Catalog keys are formed by combining the parent directory CNID with the filename. The keys are sorted primarily by parent CNID, which ensures that all files and directories that live in a given directory are grouped together in the tree leaves. The filename sort is generally case-insensitive alphabetical, but has specific handling for certain characters, so sorting is most easily done with a table. (The exact sort order is not documented in the standard references, but the table can be extracted from Apple's HFS implementations.)
There are four types of data records in the catalog: one for files, one for directories, and two "thread" records that connect a file or directory with its parent. All records use the same key (which is a combination of the filename and the parent CNID), although index records use a fixed-length filename field while data records use a variable-length field, and thread records have an empty filename. The purpose of the thread records is to provide a way to get the full key for the parent of a given child, so the data includes the parent's CNID and filename.
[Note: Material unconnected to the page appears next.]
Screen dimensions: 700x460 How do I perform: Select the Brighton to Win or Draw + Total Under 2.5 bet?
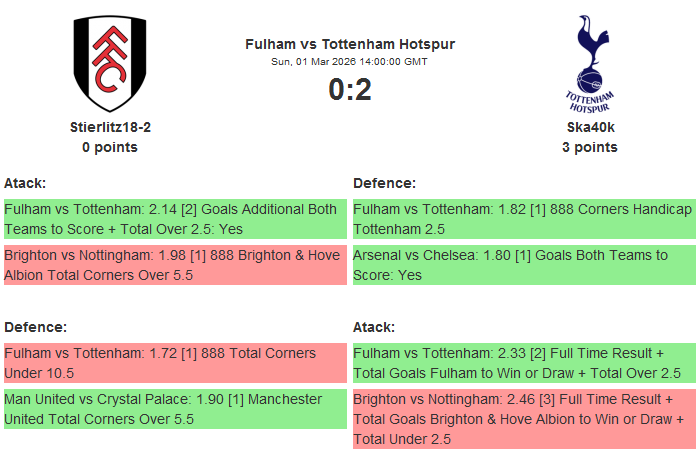(523, 418)
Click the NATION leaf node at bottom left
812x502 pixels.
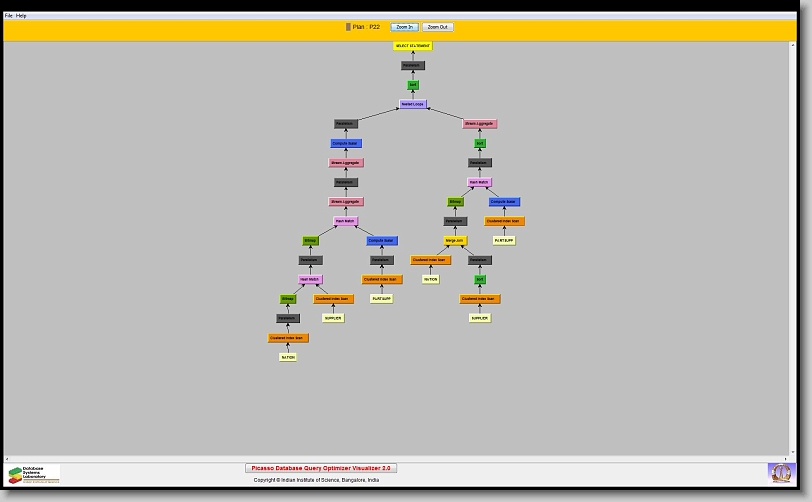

When a directory record is created, a directory thread record is also created. The directory thread is used to traverse the tree upwards. For example, suppose a folder called "Inner" is created inside "Outer". Outer has CNID 18, Inner has CNID 19. The search key for Inner is "18/Inner", i.e. the parent directory's CNID combined with the directory's name. To find the parent (Outer), we need to find a directory with CNID 18, but there's no fast way to search for an arbitrary CNID: the keys in the tree all have the parent CNID. So instead we look for a directory thread record with key "18/" (thread record keys have an empty filename), which yields a record with the data field CNID=2 name="Outer". This allows us to find "2/Outer" in the tree. (CNID 2 is reserved for the volume directory.)
The documentation is unclear on whether directory threads must exist for every directory. Assuming that they do, e.g. to find the volume directory, or get the first entry in a subdirectory, may be unsafe. However, libhfs and Linux HFS seem to make this assumption with no ill effects, and it turns out to be convenient.
File threads are defined but don't appear to be created by Mac OS, GS/OS or libhfs, though they are created by the Linux HFS implementation. They would be helpful if files were specified solely by CNID, but in practice the Macintosh OS uses an "FSSpec" (IM:F 2-86), which includes the directory CNID and filename -- exactly what's needed to form a catalog file key.
The volume (root) directory uses CNID 2, with the volume name as the filename. The search key for the volume directory is "1/"; it's the only record with CNID 1. Because the keys are sorted primarily by CNID, the entry for the volume directory always appears first in the leaves. (It's also possible to find the root directory by searching for its thread, using key "2/". This works even if the MDB's volume name is out of sync, but assumes the directory thread exists.)
Some things to note: directories are simply records in the tree, with no additional storage attached. A volume can't have more files than it has allocation blocks, but directories (and empty files) do not count against that limit.
Extents overflow keys are a combination of the file fork, the file CNID, and an allocation block index (not an allocation block number). For example, if a file fills up the three extents in the catalog record with two allocation blocks each, then the allocation block index in the first extent record in the overflow file will be 6. The CNID is the primary sort key, followed by the fork.
The extent record data is an ExtDataRec, which is an array of three ExtDescriptors, which are simply the starting allocation block and a count. Allocation block numbers and counts are 16-bit values, so extent records are 12 bytes long.
In general, the B*-tree files may be extended in the same way as normal files. The extents overflow file itself may not be extended, to avoid the possibility of an extent descriptor ending up in the part of the file it describes. (See ExtendFileC() function in the dfalib sources in fsck.hfs; it returns fxOvFlErr for this situation.)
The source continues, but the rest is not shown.